A pioneer in clinical informatics with the development of the the Veterans Health Information Systems and Technology Architecture (VistA), the U.S. Department of Veterans Administration is again on the forefront of the design and development of a new VistA Electronic Health Record (EHR). Using innovation as the major theme involving academia, the commercial sector and the federal government, an open source program is being put together with a top notch team of individuals with experience in Healthcare IT, including some former venture capitalists.

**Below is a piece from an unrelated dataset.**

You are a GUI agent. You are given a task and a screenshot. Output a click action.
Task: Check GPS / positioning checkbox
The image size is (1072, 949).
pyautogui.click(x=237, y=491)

The goal is to craft a usable, next generation EHR that can anticipate and be flexible enough to accommodate where clinical informatics will be headed over the next decade.

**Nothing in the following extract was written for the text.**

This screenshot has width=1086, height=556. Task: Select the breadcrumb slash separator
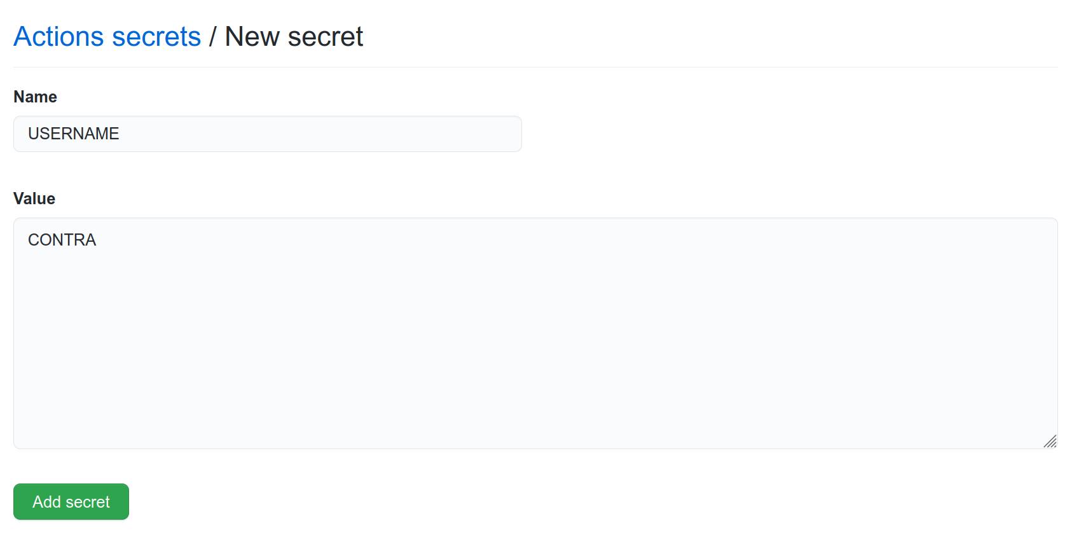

They have much to be proud of – the use of VistA has enabled the VA to reach a pharmacy prescription accuracy rate of 99.997%, and the VA outperforms most public sector hospitals on a variety of criteria, enabled by the implementation of VistA. VA hospitals using VistA are one of the few hospital systems that have achieved the qualifications for HIMSS Stage 7, the highest level of EHR integration. And with about 20 million Veterans in the U.S., this is providing a great service for those that provided excellent service to their country.

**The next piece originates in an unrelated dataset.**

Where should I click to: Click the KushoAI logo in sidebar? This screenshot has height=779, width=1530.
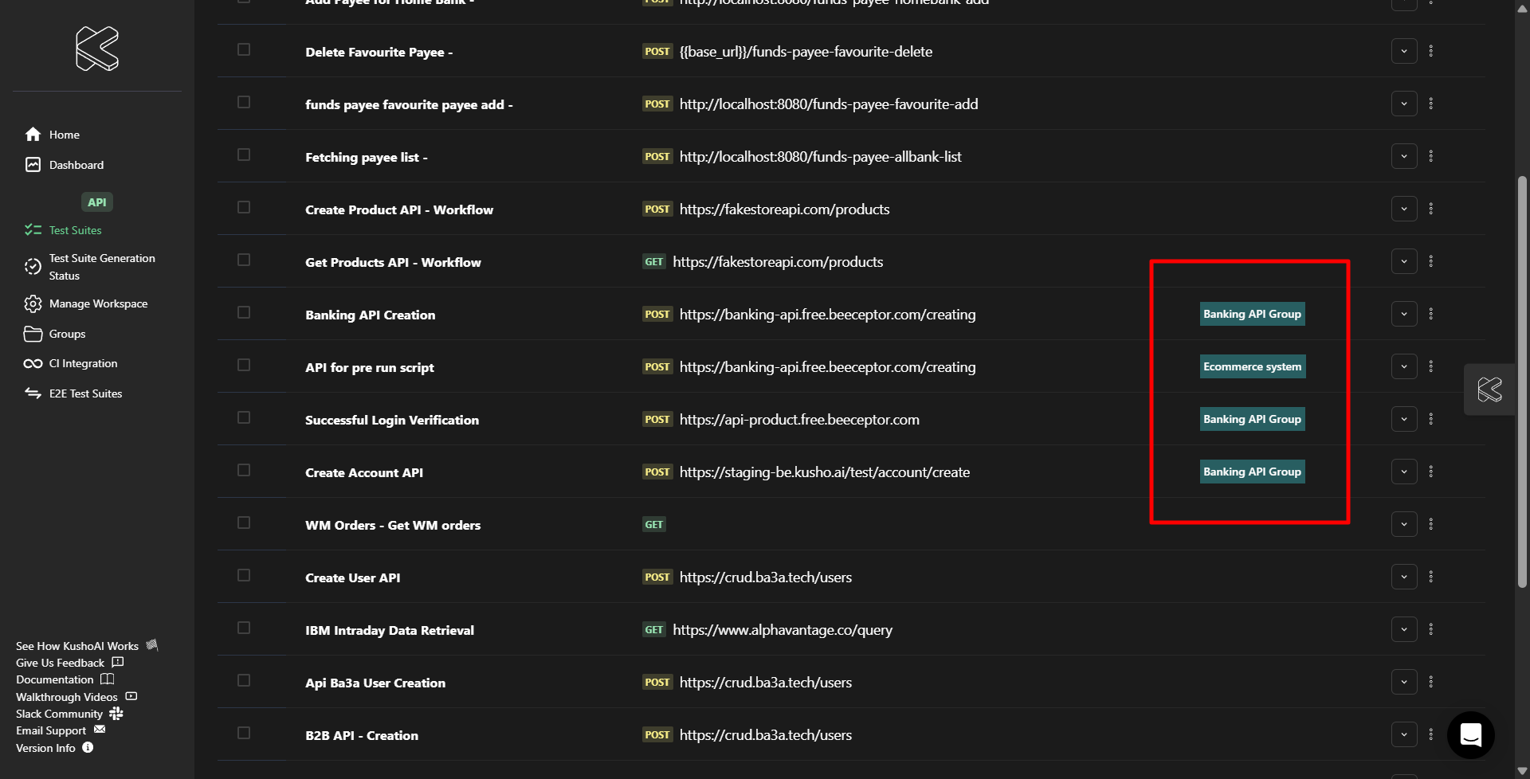pyautogui.click(x=97, y=49)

One of the goals of the new EHR design is to integrate data from the Million Veterans Program, another ongoing effort of the VA to provide enhanced clinical IT support for its patients. According to the VA, “The MVP will establish one of the largest databases of genetic and health information to be used for future studies that may lead to new ways of preventing and treating illnesses in Veterans and all Americans.” This all-volunteer program is evolving to whole genome analysis of patients, given the tremendous drop in the cost of human genome sequencing.
Thus, according to several pundits from NIH-funded Genome Centers, like Dr. Richard Wilson of Washington University, “In 2005, with some of these next-generation sequencing technologies coming out, we decided that the right way to look at cancer genetics was not just to make a list of our favorite genes and focus on those, but to sequence the whole genome, using both tumor and normal tissue from individual patients, and find all of the mutations.”
The Washington University researchers published findings from the first cancer genome to be sequenced in 2008, that of a patient with Acute Myeloid Leukemia (AML). Follow-up from that study revealed that one of the new mutations discovered (in a gene called DNMT3A) helped identify patients with AML who are at high risk of recurrence.
The recommendations from many clinicians and researchers suggest that the new VistA EHR be configured to access a patient’s whole genome, annotated with genes and variants associated with higher risk of disease, or who may have alleles that render them more likely to have an adverse event to a given drug or therapeutic intervention. Again, the VA is a pioneer – this time, in the integration of patient genomics and the EHR.